ENUNCIADO DA TAREFA:
Segundo o texto sobre o grupo Casino, qual é a participação do Casino no GPA?

TRECHO DO TEXTO:
----------------

Por que o francês Casino, dono do Pão de Açúcar, enfrenta a sua maior crise

Império de supermercados liderado por Jean-Charles Naouri vendeu participação de US$ 780 milhões na brasileira Assaí para obter recursos para pagar dívidas

Gigante de supermercados tomou muitos empréstimos mas não levanta dinheiro o suficiente para o pagamento
Por Julien Ponthus - Irene García Pérez - Giulia Morpurgo
26 de Março, 2023 | 08:02 AM

Bloomberg — Jean-Charles Naouri tem desafiado os céticos durante anos, mantendo o controle de seu império de supermercados francês, o Casino Guichard-Perrachon, alimentado por dívidas, mesmo quando as vendas caíam e a concorrência aproveitava. Os investidores, no entanto, estão cada vez mais convencidos de que o tempo está se esgotando para o titã dos supermercados.

No Brasil, esse executivo e empresário francês ganhou fama há mais de uma década, quando empreendeu - e ganhou - embate com Abilio Diniz pelo comando do GPA, o Grupo Pão de Açúcar (PCAR3), uma das maiores e mais tradicionais redes de supermercados do país. O Casino detém 40,9% do GPA.

----------------

REGISTROS EXTRAÍDOS:
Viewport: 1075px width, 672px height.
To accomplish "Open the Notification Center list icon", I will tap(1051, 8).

----------------

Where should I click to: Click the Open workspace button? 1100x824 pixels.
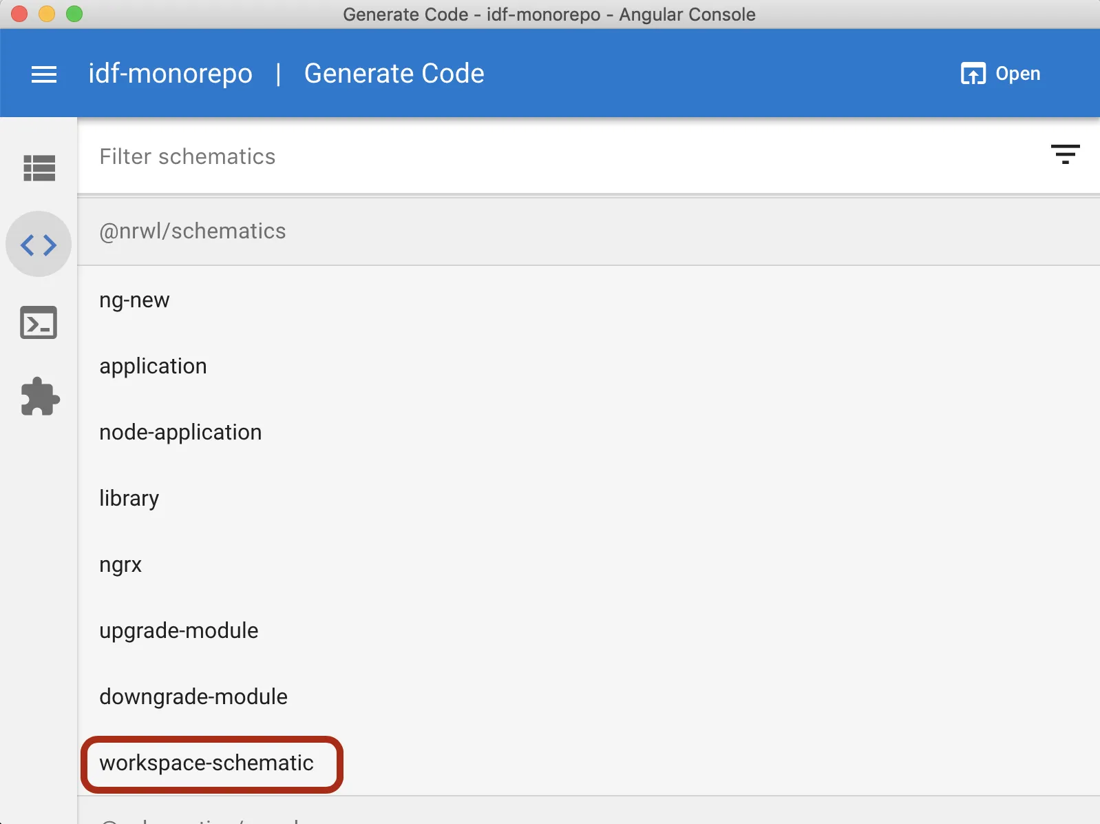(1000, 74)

----------------

RESPOSTA CORRETA:
O Casino detém 40,9% do GPA.